● Problems
• 1. In the forum thread on Tk photo images, rewrite the part that opens with the words "RT Could anyone" and closes with "level of Tcl/Tk?", putting "SWIG" in place of "CriTcl".
• 2. Translate this sentence from the forum thread on Tk photo images into Spanish: "If you accessed the photo data using Tcl's C interface, you'd be able to handle the alpha channel and you'd also go much faster."

== Text passage

DKF: Tk's photo image doesn't handle transparency well-enough. This sucks, but I've not had time to write the update to fix this (beyond mere for-my-eyes-only-prototype that is)
ulis: It would be nice to have Tk manages transparency as a fourth channel.
DKF: It does already, but only internally. My point was that it is not exposed to scripts.
DKF: Note that this code can be made to go faster by removing all use of switch and instead using if with suitable expressions. Using switch forces string comparisons and you're in an inner loop where this sort of thing can matter...
RT Could anyone knowledgable comment on the practicality of translating this proc (or hotspots of same) to C with CriTcl or just direct C? And for that matter, same question for some of the family of these procs as listed below. I suppose the basic question is how similar would the code structure be if it were written at the C API level of Tcl/Tk?
DKF: If you accessed the photo data using Tcl's C interface, you'd be able to handle the alpha channel and you'd also go much faster. It's an ideal candidate for being done in C. In fact, I'm a little startled that anyone bothered trying to do it in Tcl. :^) This will help a lot though when I come to put scaling (and rotation) into photo images. It's on my to-do list, and I'll be most cross if I can't get it into 8.5 because of time constraints...
RT: Having C level scaling would be great in general, and for my current enterprise, as the alternative is to wrap and maintain the whole ImageMagick package just to get fast scaling in my application. Go Donal! :)
ulis: Tcl is just perfect to try algorithms and it's funny to try to reach its limits. Moreover I don't want to put my fingers in C ;^)
MPJ: I just tried this code to resize some card images from scat to 60% the orginal size. This seemed to work find for images as they all displayed on the canvas but when I tried to write the kings, queens and jacks to a file I get the error "too many colors" with Tcl 8.4.6. See example below:
set image [shrink ::img::jc 0.6] $image write jc.gif
Any ideas on what the problem is?
MG - GIFs can only handle 256 colors, so those images must use more. Try saving as a jpeg instead with
$image write jc.jpeg -format jpeg
(Some drawing programs I've seen give an offer to decrease the number of colors to 256 to allow saving as gifs anyway; would it be possible/does anyone know how to do this in Tcl?)

====
== Extracted entries

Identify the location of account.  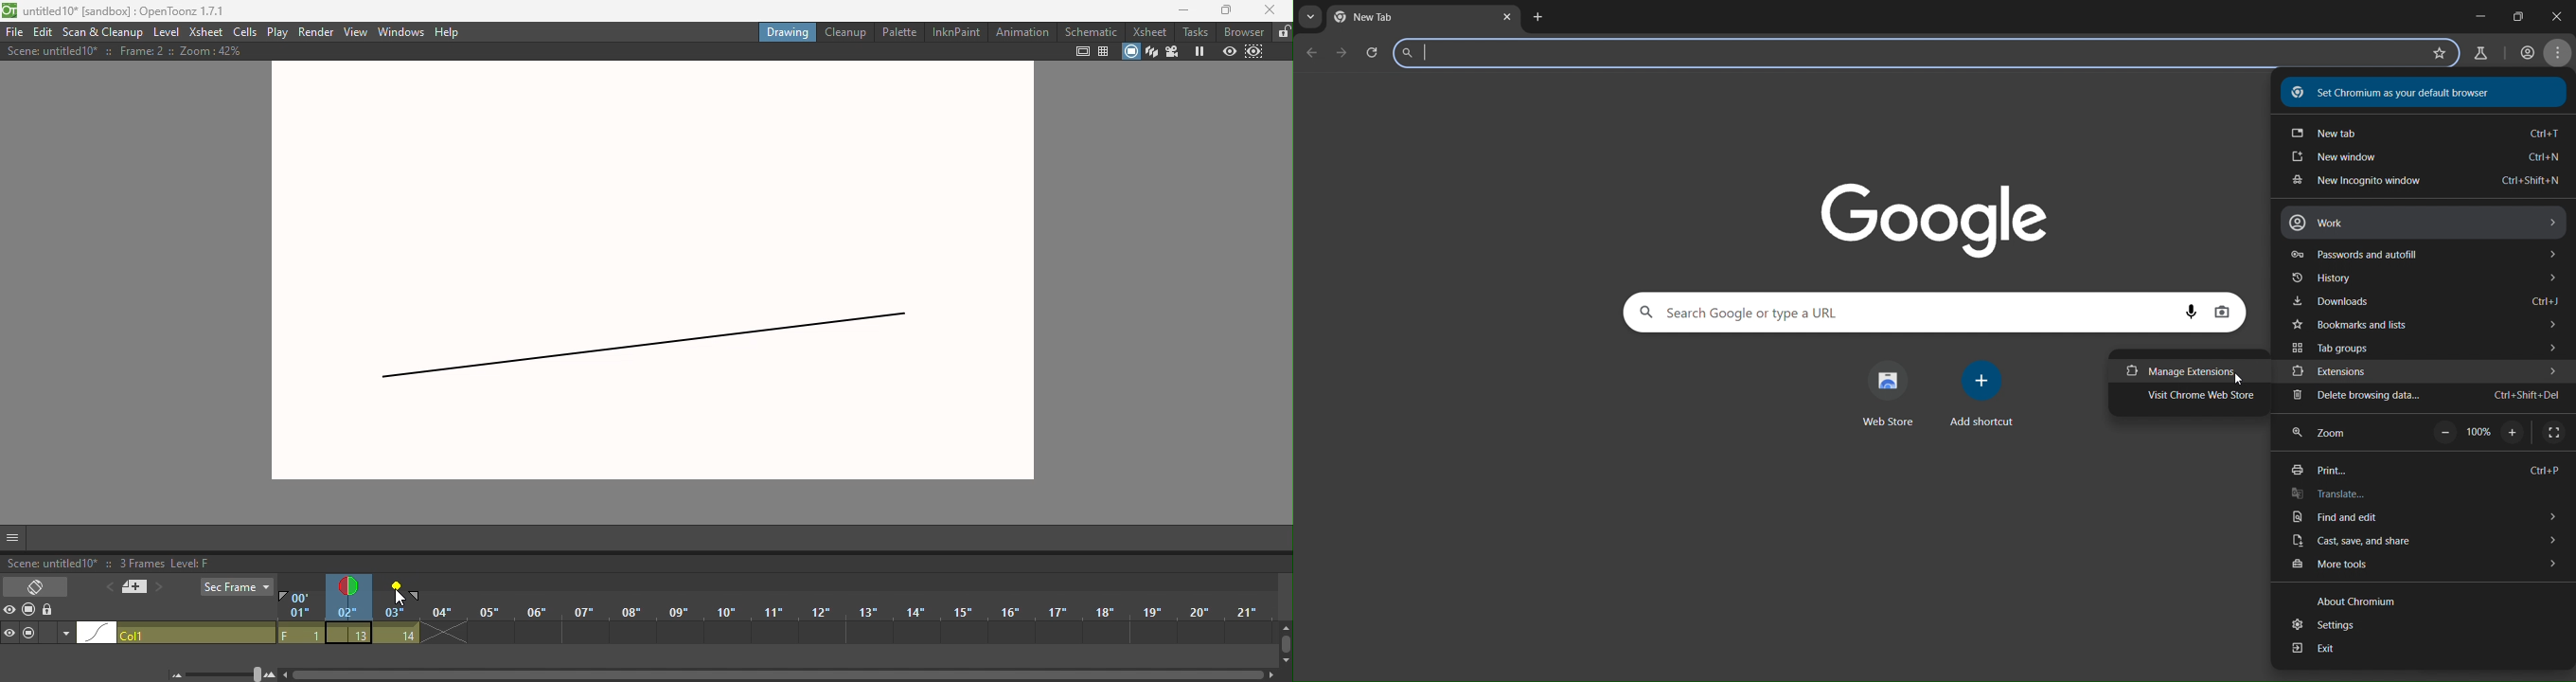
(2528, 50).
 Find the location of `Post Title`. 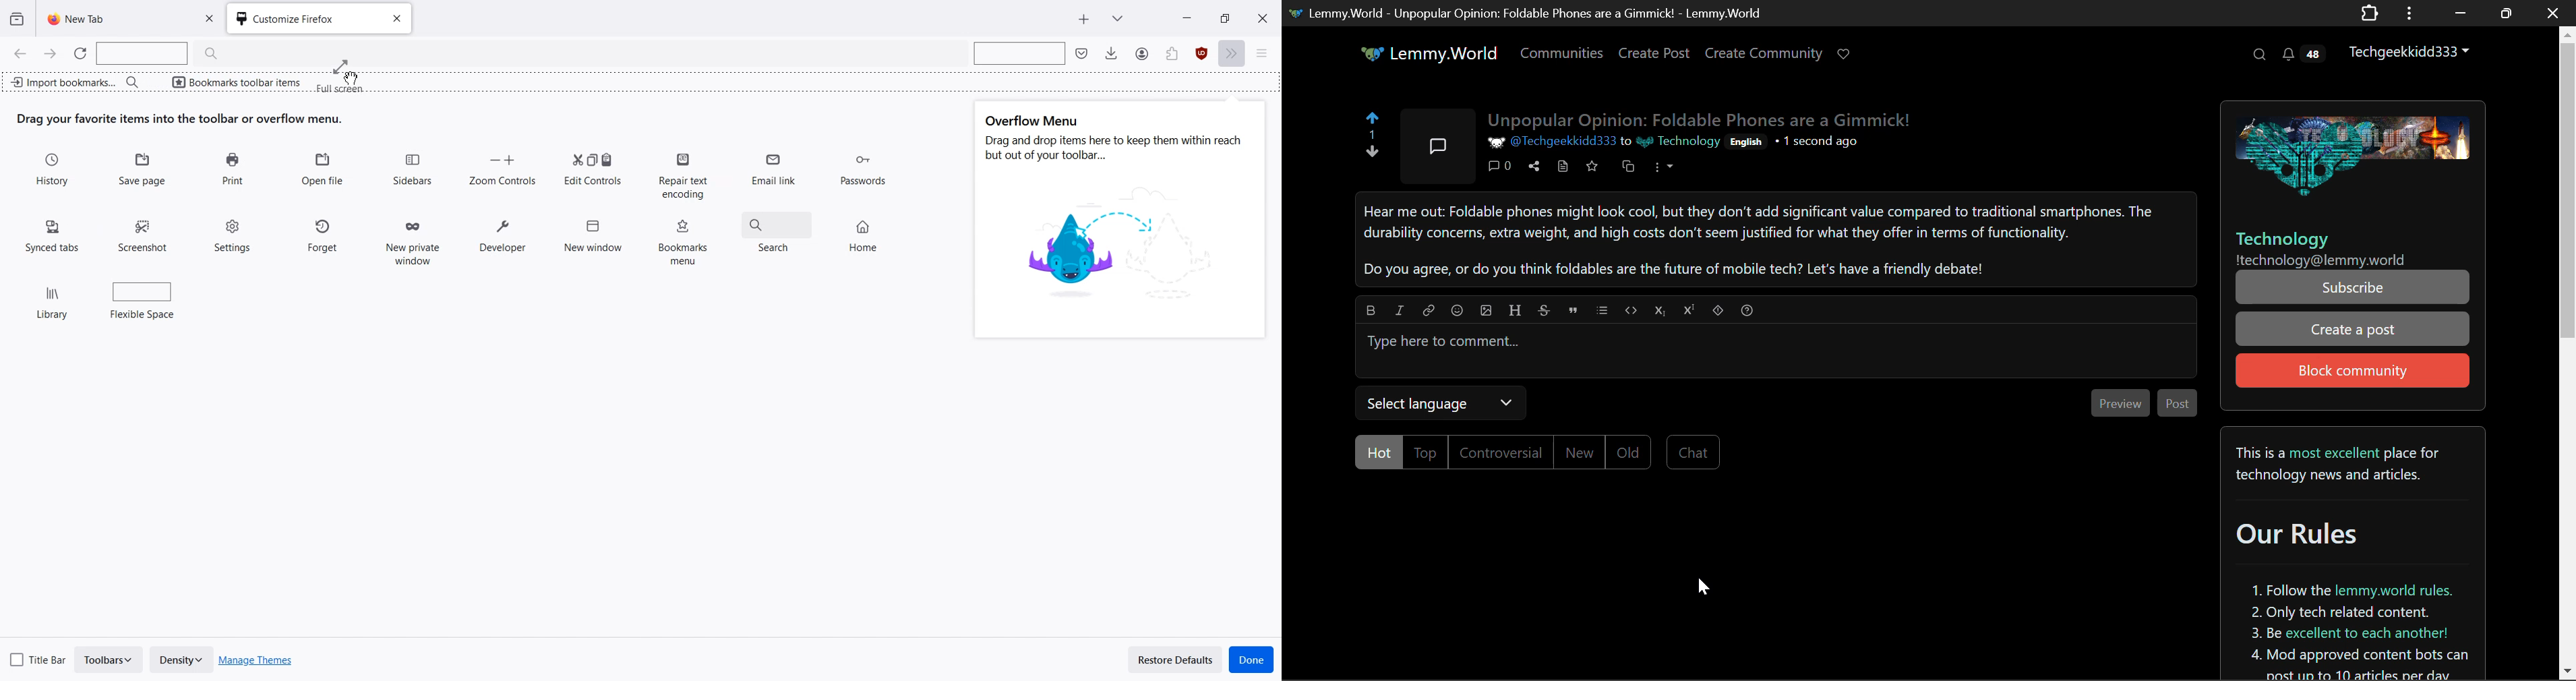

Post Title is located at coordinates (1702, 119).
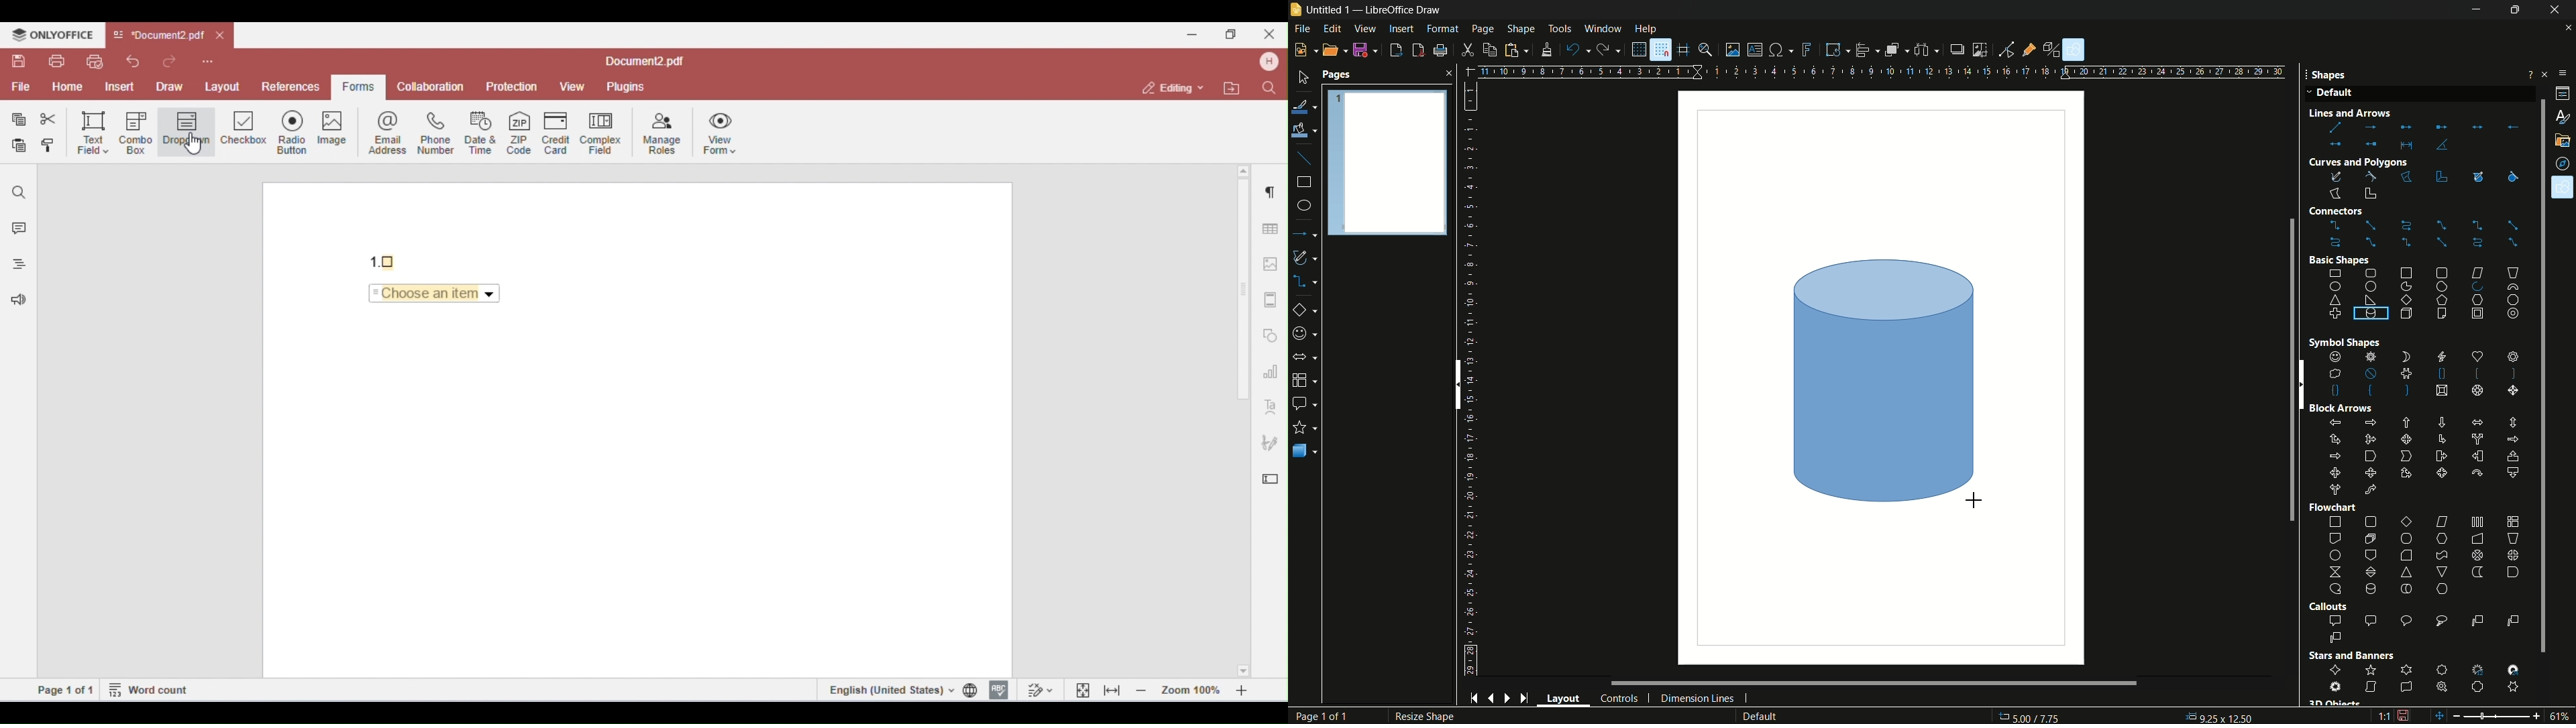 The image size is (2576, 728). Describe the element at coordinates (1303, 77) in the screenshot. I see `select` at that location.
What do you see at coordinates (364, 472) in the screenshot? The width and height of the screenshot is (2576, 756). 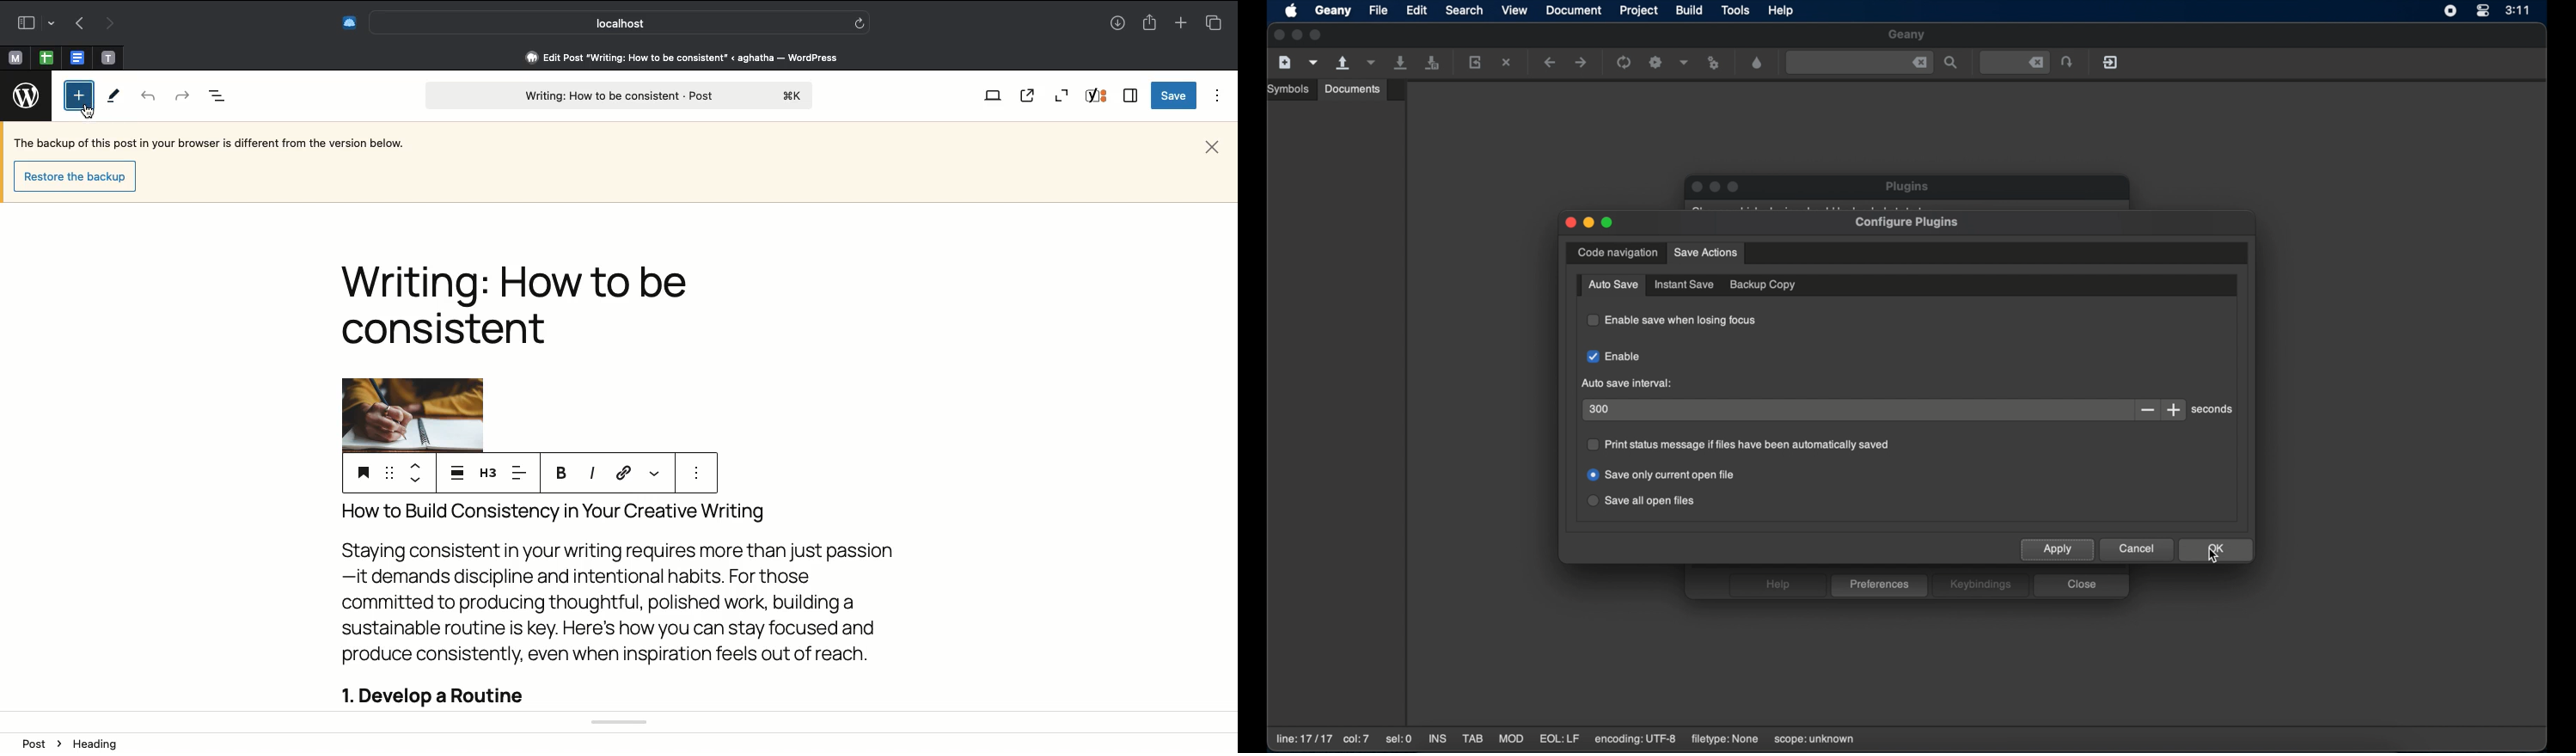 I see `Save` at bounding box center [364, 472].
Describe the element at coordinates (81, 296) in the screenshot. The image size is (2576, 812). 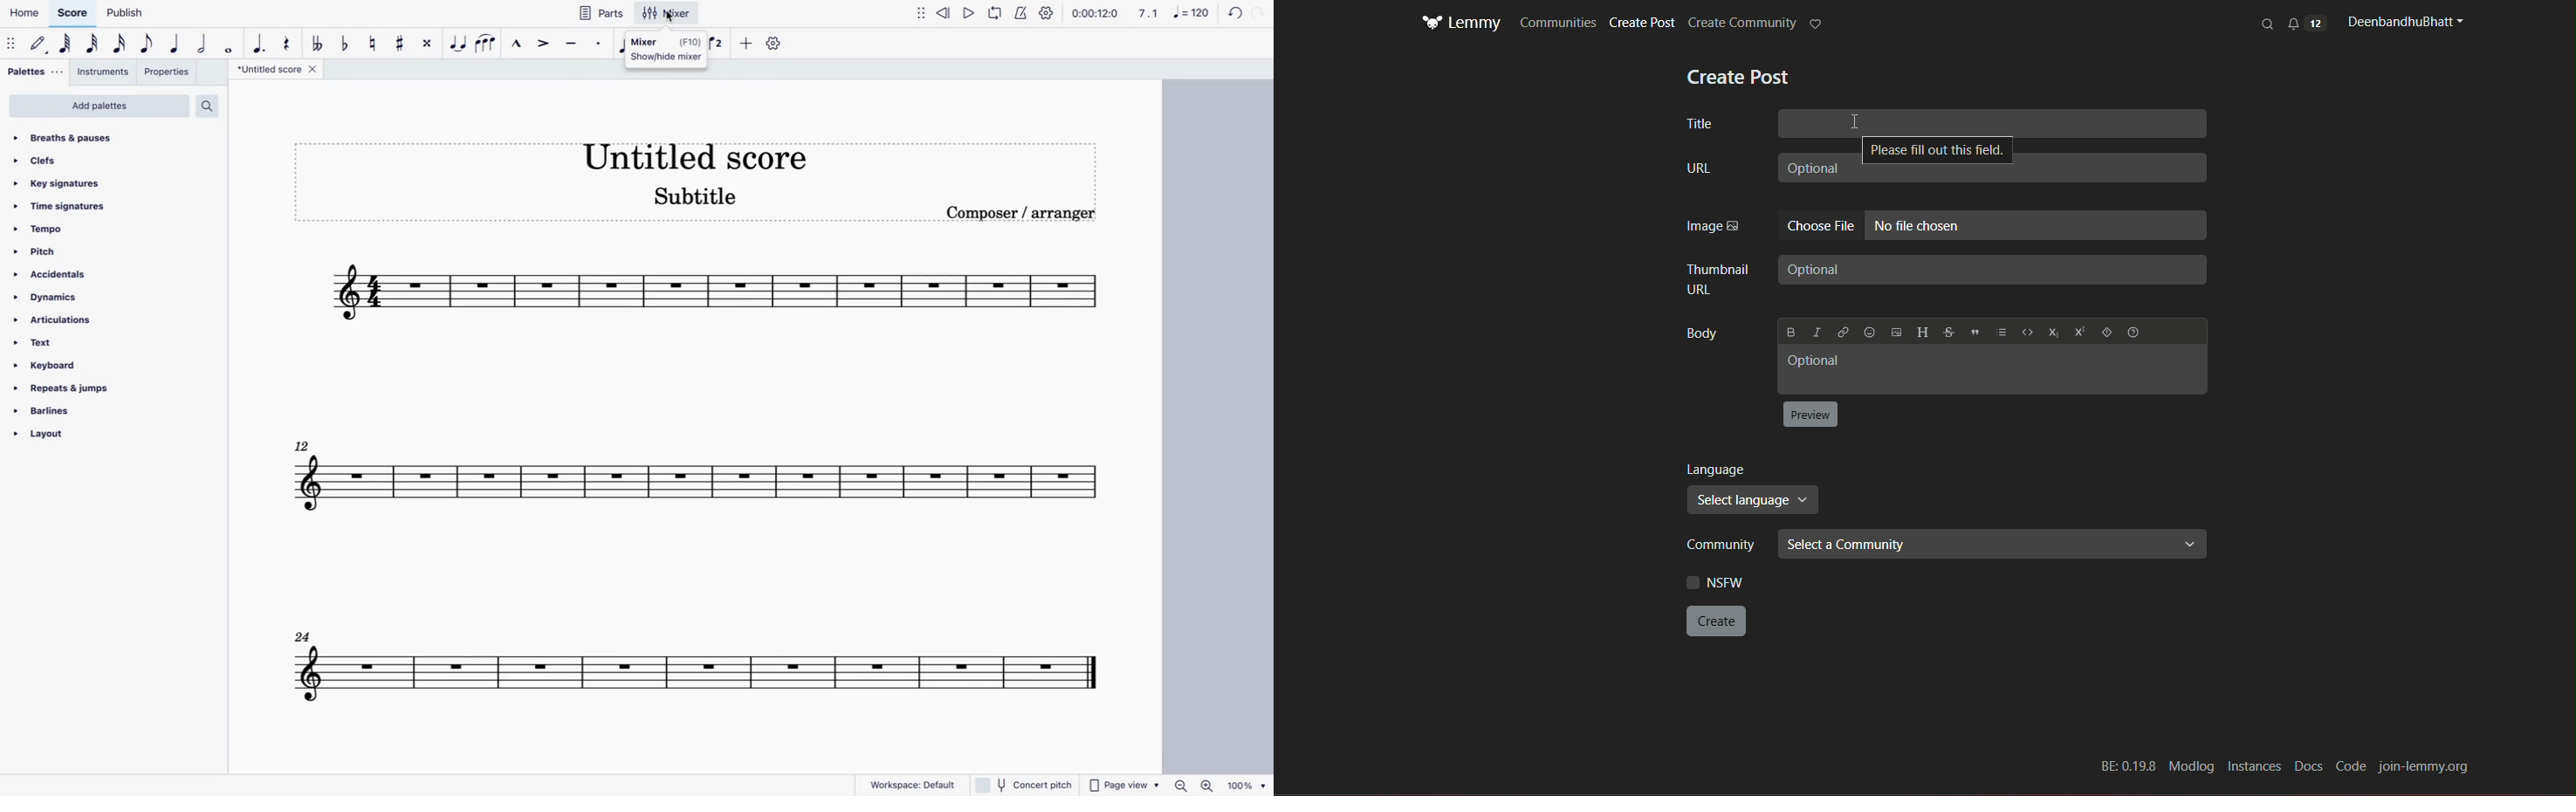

====

● Task-by-task solutions
• 1.
RT Could anyone knowledgable comment on the practicality of translating this proc (or hotspots of same) to C with SWIG or just direct C? And for that matter, same question for some of the family of these procs as listed below. I suppose the basic question is how similar would the code structure be if it were written at the C API level of Tcl/Tk?

• 2. Si accedieras a los datos de la foto mediante la interfaz en C de Tcl, podrías manejar el canal alfa y además irías mucho más rápido.